Depois veio o senhor que faria a apresentação da obra. Um advogado conhecido da nossa praça. Falou, falou, falou. Monocórdico, entediante, ao fim de um minuto estava toda a audiência a pegar nos telemóveis para ver as redes sociais ou mandar uma mensagem a um qualquer ente querido. Não sei dizer quanto tempo falou. Foi tanto tempo que eu, tendo nesse dia um jantar, tive de sair entretanto, estava o advogado monocórdico falando ainda. Nem consegui ouvir a autora.

Este cenário não é incomum. Qualquer pessoa que tenha reuniões com frequência sabe como os homens adoram ouvir-se. Falam, falam, falam, repetem-se, repetem os demais como se se estivessem a repetir a si próprios, perdem-se no fio do pensamento, contam piadas, continuam a falar. Claro que não são todos os homens assim – mas o facto permanece: há muitos homens que falam e falam e falam, não por terem conteúdo substantivo para tanta oratória mas porque gostam de se ouvir.

Já as mulheres, nas suas profissões, geralmente são muito mais concisas e demoram menos tempo a dizer o que têm para dizer. Bom, provavelmente por uma razão simples: as mulheres nas reuniões são mais interrompidas pelos homens; e os homens falam muito maior porção do tempo, por diversas razões (desde as interrupções mencionadas até ao simples facto de não darem a palavra e se censurar que as mulheres tomem a iniciativa de impor a sua necessidade de falar). Como temos todas experiência disto, não perdemos o nosso tempo de fala despejando informação desnecessária. Vamos de imediato ao osso. Nem com a passagem para as reuniões online, com os confinamentos e o teletrabalho, o cenário mudou.

■ **Dados fornecidos**:

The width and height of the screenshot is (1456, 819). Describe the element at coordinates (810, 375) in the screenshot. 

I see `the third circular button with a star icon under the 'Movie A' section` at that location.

■ **Objetivo**:
Enumere todas as ações que o excerto atribui aos homens na frase que começa por "Falam, falam, falam".

■ **Resposta correta**:
- Falam
- Repetem-se
- Repetem os demais como se se estivessem a repetir a si próprios
- Perdem-se no fio do pensamento
- Contam piadas
- Continuam a falar